RECORD EXCERPTS »

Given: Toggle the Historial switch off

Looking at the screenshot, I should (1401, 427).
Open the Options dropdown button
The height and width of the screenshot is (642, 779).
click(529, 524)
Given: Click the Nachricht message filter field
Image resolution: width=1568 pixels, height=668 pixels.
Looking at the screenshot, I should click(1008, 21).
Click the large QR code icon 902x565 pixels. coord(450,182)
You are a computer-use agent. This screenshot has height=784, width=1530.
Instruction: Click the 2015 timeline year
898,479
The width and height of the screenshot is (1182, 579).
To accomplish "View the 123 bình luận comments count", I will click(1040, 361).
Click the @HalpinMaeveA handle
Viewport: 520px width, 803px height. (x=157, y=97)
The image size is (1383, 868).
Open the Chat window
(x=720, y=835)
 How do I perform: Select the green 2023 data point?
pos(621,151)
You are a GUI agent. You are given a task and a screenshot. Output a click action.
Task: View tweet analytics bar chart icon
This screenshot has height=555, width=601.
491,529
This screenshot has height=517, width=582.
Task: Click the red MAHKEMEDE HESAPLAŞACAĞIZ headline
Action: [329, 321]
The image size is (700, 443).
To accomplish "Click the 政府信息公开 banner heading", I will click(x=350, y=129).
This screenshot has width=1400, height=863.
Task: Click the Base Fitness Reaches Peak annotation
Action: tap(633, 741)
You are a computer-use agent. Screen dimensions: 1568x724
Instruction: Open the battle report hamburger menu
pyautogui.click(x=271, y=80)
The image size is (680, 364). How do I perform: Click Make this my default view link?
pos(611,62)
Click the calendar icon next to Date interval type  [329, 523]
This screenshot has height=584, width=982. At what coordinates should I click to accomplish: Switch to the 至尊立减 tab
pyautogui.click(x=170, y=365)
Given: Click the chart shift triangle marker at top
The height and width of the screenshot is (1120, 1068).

EXERCISE DETAILS » Write out word for word only the lines from the start of the entries down to the line with "Given: Click the Nachricht", please, including both ends.

THE COMPLETED TASK »
Given: Toggle the Historial switch off

Looking at the screenshot, I should (1401, 427).
Open the Options dropdown button
The height and width of the screenshot is (642, 779).
click(529, 524)
Given: Click the Nachricht message filter field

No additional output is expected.